◆ Exercise description
The answer is every line in the data below that contains the word "Collapse".

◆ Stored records
=== Begin Enclosure ===

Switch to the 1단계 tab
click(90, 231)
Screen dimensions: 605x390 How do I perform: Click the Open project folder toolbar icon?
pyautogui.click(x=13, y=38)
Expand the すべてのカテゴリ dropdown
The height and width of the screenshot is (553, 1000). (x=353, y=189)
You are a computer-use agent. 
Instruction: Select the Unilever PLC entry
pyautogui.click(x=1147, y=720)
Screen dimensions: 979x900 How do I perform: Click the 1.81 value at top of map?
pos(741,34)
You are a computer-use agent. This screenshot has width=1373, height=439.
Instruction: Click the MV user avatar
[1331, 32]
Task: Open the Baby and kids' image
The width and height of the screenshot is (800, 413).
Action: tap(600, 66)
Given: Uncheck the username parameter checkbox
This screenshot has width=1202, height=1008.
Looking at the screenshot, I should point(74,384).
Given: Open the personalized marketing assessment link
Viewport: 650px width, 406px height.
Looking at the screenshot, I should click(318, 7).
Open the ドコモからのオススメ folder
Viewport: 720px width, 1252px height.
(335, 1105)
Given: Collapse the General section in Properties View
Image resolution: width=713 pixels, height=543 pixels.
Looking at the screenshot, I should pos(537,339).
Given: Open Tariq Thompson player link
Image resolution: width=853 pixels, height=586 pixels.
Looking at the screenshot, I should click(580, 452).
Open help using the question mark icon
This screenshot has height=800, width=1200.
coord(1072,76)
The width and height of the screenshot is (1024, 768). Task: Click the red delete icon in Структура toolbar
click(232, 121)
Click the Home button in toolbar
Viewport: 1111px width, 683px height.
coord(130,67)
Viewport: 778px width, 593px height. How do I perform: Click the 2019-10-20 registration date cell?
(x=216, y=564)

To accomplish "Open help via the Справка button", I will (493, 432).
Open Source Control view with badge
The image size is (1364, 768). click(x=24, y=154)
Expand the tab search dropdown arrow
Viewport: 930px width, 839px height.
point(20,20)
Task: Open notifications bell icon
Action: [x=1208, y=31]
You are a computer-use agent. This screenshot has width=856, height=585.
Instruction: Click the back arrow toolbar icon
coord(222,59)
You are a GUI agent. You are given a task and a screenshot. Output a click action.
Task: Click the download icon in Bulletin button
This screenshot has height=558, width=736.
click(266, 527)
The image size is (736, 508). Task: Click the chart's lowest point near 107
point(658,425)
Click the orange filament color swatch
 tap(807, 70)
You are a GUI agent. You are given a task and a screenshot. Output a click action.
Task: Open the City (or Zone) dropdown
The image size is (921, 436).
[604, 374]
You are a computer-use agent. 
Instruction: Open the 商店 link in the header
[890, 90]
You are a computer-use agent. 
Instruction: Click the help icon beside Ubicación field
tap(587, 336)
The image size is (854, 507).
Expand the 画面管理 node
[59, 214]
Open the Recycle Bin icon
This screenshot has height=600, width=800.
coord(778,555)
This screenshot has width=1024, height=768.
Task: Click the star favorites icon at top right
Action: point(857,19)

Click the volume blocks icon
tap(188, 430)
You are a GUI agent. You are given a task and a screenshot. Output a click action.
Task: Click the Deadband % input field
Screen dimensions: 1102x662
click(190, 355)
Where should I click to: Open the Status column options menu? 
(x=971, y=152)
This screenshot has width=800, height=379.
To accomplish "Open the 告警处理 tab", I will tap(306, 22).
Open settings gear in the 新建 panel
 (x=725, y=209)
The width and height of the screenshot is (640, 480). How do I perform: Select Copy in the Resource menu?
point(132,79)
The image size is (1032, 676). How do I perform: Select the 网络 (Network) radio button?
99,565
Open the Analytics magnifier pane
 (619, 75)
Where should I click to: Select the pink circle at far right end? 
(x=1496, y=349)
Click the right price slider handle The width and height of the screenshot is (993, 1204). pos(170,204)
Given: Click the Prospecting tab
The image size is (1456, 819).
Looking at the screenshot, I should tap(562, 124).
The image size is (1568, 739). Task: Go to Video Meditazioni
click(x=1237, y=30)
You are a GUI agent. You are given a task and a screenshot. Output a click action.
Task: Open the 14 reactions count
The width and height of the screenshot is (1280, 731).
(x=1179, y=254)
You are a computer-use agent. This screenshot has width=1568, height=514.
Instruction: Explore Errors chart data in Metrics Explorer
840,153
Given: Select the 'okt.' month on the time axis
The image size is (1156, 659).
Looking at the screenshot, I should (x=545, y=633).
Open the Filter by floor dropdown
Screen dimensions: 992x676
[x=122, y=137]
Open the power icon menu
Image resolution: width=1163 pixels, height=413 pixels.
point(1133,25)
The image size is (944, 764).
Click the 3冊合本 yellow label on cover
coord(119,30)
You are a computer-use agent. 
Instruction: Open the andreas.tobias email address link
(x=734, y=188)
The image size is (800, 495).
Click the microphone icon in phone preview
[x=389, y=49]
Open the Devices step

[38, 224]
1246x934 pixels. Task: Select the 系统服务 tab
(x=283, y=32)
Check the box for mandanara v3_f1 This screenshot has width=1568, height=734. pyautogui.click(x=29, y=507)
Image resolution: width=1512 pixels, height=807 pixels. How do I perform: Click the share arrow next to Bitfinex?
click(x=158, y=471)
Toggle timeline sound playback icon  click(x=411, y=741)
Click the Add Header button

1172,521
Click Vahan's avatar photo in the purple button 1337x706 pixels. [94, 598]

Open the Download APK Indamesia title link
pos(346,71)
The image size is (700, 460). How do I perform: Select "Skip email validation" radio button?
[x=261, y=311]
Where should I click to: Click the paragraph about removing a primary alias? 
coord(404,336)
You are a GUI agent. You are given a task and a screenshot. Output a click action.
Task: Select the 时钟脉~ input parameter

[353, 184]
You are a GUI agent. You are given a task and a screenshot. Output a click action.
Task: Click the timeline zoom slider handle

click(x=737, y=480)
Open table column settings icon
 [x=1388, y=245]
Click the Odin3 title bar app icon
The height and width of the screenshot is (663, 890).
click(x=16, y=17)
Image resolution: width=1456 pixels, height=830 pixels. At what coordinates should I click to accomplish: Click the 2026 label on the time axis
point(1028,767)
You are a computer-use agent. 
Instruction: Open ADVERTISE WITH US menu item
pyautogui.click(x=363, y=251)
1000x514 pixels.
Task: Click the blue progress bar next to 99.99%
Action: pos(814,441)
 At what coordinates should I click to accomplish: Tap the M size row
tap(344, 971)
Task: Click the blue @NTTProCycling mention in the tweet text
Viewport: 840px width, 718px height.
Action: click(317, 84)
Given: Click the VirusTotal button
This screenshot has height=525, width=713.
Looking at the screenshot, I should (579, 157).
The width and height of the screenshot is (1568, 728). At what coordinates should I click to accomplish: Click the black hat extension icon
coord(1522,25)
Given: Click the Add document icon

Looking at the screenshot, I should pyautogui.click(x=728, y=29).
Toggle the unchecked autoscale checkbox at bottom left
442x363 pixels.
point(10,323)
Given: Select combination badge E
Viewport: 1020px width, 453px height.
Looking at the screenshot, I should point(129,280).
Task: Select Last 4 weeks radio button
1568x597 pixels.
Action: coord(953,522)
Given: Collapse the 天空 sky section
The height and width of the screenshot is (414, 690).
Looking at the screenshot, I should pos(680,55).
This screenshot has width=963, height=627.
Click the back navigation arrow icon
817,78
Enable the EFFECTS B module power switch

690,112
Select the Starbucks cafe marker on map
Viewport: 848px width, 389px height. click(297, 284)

=== End Enclosure ===

◆ Result
Given: Collapse the General section in Properties View
Given: Collapse the 天空 sky section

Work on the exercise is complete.